The amount of the acid component removed from the monomer composition or the synthetic resin is 30 times the amount of the acid component of the metal salt used.
It is preferably at least 40% by mass, particularly preferably at least 40% by mass.
The amount of the removed acid component can be measured, for example, by quantifying the extracted component in the solvent used by an analytical means such as liquid chromatography, gas chromatography, or titration. After the acid component removal treatment, the monomer composition or the synthetic resin is washed with water and dried to remove the solvent used in the acid component removal treatment from the monomer composition or the synthetic resin. Is preferred.

In the case where the color purity correction function is realized by reflecting light in the red-green boundary wavelength range and / or the green-blue boundary wavelength range by the vapor-deposited film, the red-green boundary wavelength range and the green-blue boundary wavelength are used as the vapor-deposited film. An optical multilayer film that reflects one or both of the wavelength ranges can be used.

When a near infrared ray is cut off by reflecting near infrared rays by the deposited film, an optical multilayer film that reflects near infrared rays can be used as the deposited film. Specifically, an alternately laminated film of a silica (SiO ₂ ) layer and a titania (TiO ₂ ) layer can be exemplified, and the thickness and the number of layers of each layer can be appropriately selected.

When the first optical member having the color purity correcting function and the second optical member having the near-infrared ray cutting function are integrally laminated to constitute the color purity correcting filter of the present invention, What is necessary is just to adhere | attach both with an appropriate adhesive agent. As such an adhesive, an instantaneous adhesive, a thermosetting adhesive, or the like can be used, and a cyanoacrylate-based adhesive is particularly preferable.

According to the color purity correction filter described above, since it has a near-infrared cut function in addition to the color purity correction function, when an imaging system is configured using the filter, a near-infrared cut filter is separately provided. This is unnecessary, and as a result, the size and cost of the imaging system can be reduced.

FIG. 1 is an explanatory diagram showing a configuration example of an image pickup system provided with a color purity correction filter of the present invention. In this figure, 1 is a lens system, 2 is an optical low-pass filter,
Reference numeral 3 denotes a color purity correction filter according to the present invention. Reference numeral 4 denotes a solid-state imaging device. Inside the solid-state imaging device 4, there is provided a light receiving unit 5 composed of a CCD having a color filter (not shown). A cover material 6 made of a transparent material to be protected is provided.
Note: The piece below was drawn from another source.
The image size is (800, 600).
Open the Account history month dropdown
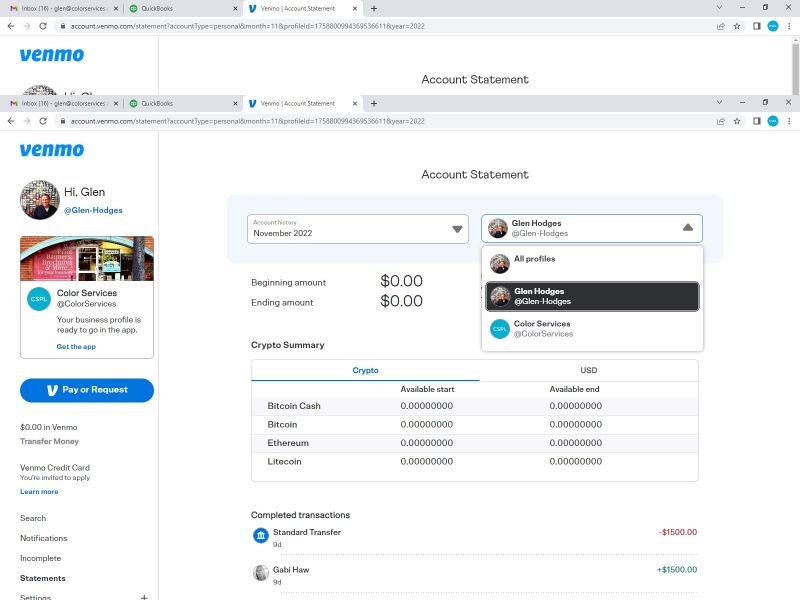358,228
In such an imaging system, light from a subject is input to the light receiving unit 6 of the solid-state imaging device 5 via the lens system 1, the optical low-pass filter 2, and the color purity correction filter 3. Then, the color purity correction filter 3
Accordingly, of the light from the subject, light in one or both of the red-green boundary wavelength region and the green-blue boundary wavelength region is cut, and near infrared rays are cut.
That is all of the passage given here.